Consejos para el Profesor
El cuento hace todo el trabajo: si lo cuentas de verdad, con la llegada al estadio y el público, aguantan las cinco pruebas sin que tengas que recolocar a nadie. Cuenta en voz alta el tiempo de cada prueba —hasta veinte, hasta cinco— porque el número les da el final y así no preguntan cuánto queda. Y no digas nunca quién lo ha hecho mejor: en cuanto aparece un ganador, cinco dejan de intentarlo.
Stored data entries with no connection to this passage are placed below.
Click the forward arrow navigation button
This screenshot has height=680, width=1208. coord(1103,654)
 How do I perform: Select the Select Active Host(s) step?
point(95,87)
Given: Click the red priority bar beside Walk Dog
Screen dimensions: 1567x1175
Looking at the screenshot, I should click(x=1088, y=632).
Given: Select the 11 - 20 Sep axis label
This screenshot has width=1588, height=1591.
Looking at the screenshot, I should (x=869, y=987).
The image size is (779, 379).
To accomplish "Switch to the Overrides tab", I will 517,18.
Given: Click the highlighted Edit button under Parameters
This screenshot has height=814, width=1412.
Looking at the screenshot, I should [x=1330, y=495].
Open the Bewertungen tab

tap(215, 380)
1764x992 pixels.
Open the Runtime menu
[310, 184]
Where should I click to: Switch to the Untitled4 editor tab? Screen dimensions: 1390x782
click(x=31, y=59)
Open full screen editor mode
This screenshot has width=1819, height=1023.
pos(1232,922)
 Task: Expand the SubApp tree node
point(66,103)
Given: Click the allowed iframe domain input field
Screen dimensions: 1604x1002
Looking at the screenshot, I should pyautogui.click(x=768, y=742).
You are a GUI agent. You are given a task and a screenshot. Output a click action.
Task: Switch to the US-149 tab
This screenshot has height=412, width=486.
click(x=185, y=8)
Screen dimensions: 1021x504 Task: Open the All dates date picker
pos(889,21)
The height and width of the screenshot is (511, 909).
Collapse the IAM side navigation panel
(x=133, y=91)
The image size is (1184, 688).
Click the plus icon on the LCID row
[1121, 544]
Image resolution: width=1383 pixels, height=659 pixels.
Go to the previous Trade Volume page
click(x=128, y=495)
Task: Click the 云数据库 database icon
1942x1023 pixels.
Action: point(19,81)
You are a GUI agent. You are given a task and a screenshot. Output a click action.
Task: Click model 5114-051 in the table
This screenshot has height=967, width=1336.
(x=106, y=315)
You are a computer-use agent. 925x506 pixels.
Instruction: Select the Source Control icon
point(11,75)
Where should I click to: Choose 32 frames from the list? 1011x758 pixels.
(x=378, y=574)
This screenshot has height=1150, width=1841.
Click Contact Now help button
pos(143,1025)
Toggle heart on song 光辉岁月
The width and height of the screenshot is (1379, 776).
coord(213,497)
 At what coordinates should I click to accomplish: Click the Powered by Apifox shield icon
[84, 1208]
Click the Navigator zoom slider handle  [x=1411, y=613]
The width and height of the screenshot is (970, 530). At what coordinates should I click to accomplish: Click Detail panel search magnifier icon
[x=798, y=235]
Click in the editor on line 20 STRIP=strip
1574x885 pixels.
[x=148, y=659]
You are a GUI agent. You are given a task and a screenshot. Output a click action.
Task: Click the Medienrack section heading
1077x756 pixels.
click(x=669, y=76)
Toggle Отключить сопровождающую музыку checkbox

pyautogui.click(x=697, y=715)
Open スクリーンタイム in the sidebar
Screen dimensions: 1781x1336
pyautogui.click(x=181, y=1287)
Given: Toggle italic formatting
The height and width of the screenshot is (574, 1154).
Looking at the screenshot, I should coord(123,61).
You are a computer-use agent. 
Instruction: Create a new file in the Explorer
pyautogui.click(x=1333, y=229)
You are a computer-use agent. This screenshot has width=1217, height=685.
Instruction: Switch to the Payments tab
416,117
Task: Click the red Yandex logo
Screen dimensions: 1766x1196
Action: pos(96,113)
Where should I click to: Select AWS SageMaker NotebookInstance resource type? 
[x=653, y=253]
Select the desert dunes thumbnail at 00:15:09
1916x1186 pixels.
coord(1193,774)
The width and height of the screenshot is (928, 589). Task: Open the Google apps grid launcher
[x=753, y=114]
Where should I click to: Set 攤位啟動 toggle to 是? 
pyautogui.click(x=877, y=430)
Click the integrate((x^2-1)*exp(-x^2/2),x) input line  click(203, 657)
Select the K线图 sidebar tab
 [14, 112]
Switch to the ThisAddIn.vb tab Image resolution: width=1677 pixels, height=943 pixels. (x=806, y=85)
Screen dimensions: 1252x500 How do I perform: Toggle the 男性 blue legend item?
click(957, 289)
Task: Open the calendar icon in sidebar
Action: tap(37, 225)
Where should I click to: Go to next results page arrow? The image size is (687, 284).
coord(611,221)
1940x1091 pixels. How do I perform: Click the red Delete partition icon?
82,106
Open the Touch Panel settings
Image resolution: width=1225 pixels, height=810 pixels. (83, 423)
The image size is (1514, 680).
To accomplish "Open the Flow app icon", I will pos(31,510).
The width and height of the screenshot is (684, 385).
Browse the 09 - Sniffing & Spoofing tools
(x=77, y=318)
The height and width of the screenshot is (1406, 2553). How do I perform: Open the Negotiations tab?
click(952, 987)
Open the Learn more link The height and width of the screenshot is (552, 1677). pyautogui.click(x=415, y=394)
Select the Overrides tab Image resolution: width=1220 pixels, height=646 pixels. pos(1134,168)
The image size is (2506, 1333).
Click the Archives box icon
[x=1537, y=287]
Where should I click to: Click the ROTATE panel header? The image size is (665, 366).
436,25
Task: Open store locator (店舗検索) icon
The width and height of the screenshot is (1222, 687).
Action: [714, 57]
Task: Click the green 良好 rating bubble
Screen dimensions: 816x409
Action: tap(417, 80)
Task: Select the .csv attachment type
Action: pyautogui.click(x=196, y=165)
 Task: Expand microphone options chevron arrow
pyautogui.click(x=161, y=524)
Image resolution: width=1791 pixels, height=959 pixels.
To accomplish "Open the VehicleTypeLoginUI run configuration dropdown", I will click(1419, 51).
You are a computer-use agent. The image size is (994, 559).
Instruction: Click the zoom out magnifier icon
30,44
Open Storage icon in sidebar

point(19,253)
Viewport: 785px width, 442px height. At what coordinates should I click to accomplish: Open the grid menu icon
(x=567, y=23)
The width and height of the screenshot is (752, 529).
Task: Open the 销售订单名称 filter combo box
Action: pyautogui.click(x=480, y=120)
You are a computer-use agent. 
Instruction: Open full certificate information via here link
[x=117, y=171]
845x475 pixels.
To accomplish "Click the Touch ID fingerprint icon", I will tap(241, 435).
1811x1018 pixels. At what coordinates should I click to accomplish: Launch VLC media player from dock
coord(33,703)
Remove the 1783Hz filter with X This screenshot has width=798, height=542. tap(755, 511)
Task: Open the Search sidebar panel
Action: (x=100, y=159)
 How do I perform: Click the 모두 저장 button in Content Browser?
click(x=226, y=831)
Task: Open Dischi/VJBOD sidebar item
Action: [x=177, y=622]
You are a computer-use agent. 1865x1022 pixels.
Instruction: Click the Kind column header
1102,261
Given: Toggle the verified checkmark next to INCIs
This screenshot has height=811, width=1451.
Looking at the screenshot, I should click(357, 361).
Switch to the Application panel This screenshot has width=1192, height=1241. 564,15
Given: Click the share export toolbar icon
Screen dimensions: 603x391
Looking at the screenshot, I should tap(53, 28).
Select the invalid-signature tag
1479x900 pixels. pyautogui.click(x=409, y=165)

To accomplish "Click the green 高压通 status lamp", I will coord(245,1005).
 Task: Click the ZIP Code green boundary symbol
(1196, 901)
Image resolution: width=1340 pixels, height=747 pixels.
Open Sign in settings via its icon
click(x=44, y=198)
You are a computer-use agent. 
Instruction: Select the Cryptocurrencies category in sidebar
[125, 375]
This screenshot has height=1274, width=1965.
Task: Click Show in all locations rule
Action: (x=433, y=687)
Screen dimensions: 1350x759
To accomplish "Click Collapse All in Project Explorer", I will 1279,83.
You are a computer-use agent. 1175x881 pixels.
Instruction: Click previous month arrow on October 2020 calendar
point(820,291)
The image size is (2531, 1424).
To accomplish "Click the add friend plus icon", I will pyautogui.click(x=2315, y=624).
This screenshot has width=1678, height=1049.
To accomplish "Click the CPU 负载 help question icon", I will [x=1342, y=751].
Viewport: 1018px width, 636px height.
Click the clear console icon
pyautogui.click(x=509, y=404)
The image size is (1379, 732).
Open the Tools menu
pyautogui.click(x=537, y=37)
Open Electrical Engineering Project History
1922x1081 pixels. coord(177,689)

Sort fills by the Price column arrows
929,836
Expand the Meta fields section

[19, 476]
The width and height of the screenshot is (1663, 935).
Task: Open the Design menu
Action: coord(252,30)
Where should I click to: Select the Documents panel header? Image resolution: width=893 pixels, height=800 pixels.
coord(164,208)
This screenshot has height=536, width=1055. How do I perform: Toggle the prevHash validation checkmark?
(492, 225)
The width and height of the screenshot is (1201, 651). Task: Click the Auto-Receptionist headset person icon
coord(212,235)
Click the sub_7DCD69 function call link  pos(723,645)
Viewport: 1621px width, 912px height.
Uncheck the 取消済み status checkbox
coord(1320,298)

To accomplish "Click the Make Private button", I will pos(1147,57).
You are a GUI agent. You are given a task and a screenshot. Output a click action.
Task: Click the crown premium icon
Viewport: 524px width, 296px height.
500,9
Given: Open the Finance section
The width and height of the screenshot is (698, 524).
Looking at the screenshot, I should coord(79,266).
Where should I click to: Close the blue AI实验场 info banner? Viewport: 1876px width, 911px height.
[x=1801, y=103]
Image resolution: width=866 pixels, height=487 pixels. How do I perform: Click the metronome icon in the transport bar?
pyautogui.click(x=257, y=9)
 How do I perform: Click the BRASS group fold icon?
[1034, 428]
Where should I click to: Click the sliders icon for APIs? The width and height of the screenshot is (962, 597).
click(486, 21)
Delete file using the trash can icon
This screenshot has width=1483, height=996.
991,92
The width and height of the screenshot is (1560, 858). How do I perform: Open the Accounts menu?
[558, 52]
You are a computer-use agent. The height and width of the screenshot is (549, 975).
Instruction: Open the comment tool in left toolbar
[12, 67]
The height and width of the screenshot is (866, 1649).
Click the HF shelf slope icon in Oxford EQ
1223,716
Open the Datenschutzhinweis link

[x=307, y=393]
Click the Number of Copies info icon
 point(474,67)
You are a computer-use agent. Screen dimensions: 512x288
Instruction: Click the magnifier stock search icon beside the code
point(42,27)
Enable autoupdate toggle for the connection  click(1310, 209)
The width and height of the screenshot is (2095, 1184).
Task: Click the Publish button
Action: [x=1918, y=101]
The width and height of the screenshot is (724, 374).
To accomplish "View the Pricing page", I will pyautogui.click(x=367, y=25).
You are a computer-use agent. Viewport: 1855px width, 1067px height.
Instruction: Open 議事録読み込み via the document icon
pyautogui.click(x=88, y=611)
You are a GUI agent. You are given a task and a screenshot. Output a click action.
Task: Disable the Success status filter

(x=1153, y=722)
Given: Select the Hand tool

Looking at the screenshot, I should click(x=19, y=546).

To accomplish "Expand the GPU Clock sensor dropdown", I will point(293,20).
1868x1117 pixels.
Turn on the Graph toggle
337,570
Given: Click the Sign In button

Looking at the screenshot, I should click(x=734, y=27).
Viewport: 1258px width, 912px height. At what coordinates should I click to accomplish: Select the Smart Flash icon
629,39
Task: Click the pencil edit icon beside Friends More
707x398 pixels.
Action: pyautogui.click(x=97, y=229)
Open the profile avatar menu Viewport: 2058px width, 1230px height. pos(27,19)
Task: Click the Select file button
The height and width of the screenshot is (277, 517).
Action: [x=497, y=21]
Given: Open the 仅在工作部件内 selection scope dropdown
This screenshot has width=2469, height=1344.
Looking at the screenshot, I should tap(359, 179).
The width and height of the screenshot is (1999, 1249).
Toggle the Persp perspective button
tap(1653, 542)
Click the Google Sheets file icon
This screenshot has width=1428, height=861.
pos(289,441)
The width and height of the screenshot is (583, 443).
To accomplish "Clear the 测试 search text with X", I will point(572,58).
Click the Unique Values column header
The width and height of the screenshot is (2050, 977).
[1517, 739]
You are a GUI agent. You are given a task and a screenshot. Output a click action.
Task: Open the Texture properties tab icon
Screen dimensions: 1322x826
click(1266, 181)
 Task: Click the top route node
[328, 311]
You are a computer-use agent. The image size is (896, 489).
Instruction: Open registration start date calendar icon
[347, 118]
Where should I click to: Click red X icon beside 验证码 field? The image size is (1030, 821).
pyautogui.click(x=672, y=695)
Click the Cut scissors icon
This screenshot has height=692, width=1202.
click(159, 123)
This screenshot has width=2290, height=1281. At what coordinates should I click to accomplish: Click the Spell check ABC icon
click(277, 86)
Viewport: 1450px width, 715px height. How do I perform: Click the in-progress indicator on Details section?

El libro lo propone como parte principal, pero es un calentamiento: mueve todo el cuerpo, no tiene reglas que aprender y deja al grupo listo para el juego siguiente.
Adaptaciones NEE
Movilidad reducida: hace cada prueba con la parte del cuerpo que le responda —los brazos hacen de piernas en la carrera en el sitio, el equilibrio se sostiene sentado sin apoyarse en el respaldo— y participa de la misma prueba que el grupo, en el mismo momento y dentro del mismo cuento. Visual: se coloca al lado del maestro, cada prueba se dice con palabras antes de hacerla y nunca solo señalando; si hay que marcarle el sitio, con una alfombrilla o cinta de carrocero, nunca con una cuerda bajo los pies. Auditiva: cada prueba se demuestra siempre antes de nombrarla, el paso de una a otra se marca con los brazos en alto del maestro y se le coloca donde vea la cara del maestro de frente. Cognitiva: tres pruebas repetidas y siempre en el mismo orden, con el maestro a su lado haciéndolas con él.